Survey Says: Familiarity, Ease-of-use, and Cost Trump “Cool” for Marketers

by | Jun 8, 2011 | Blog, Blog Archive, Distributed Marketing, Industry News, Multi-Channel Marketing | 0 comments

Familiarity, ease-of-use, and cost trump “cool” when marketers decide which communications channel to use.  That’s the take-away from a recent survey which looks at some of the factors that weigh into a marketer’s decision on which communications channel to use.

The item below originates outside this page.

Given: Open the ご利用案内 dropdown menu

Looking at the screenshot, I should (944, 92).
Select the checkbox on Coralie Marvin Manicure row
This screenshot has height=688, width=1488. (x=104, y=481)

Pity the poor marketer who has to decide how to make the best use of time, money, and resources.  The number of communications channels available to marketers has skyrocketed over the last 20 years, from about 10 in 1990 to more than 25 today. A newly minted marketing MBA in 1990 would have been familiar with these marketing channels.

  1. Newspapers
  2. Magazines
  3. Collateral
  4. PR
  5. Broadcast TV
  6. Cable TV
  7. Radio
  8. Billboards
  9. Events
  10. Email

The class of 2011 has to be familiar with all of these marketing channels:

  1. Newspapers
  2. Magazines
  3. Broadcast TV
  4. Cable TV
  5. Satellite TV
  6. Radio
  7. Satellite radio
  8. Billboards
  9. Events
  10. Webinars
  11. PR
  12. Email
  13. Internet banners
  14. PPC /Google Ad Words
  15. Streaming video
  16. Video (YouTube or other online video)
  17. SEO/SEM
  18. Collateral & downloadable assets (White Papers, eBooks)
  19. Mobile Internet
  20. Video games
  21. Podcasts
  22. Short message service (SMS /text)
  23. Instant messaging (IM)
  24. Social media
  25. Blogs
  26. QR Codes

Few marketers have the luxury of using every channel, so how does a marketer select the right channel for a particular message and market segment? In an article in eMarketer this week, a Pitney Bowes survey provided a partial answer. According to a May, 2011 survey, ease of use, cost-effectiveness, and the marketer’s comfort and knowledge in using a particular channel are the top 3 reasons to select a particular tactic.

No one doubts the “cool” factor for hot marketing channels like QR codes, social media, and mobile marketing.  But the new survey shows that only a handful feel comfortable with the newer tools — for now.  Just 13% of the respondents in the Pitney Bowes survey ranked themselves “familiar and comfortable” with QR codes, for instance — and slightly less than 20% rated themselves “familiar and comfortable” with social media and mobile marketing. 

Here’s a breakdown on the survey.

Do you agree with the data from the survey? Are you using these tools – and if you are, do your reasons match up with the survey responses?  It will be interesting to look back in a year to see how these ratings have changed as marketers become more familiar and comfortable with new communications channels.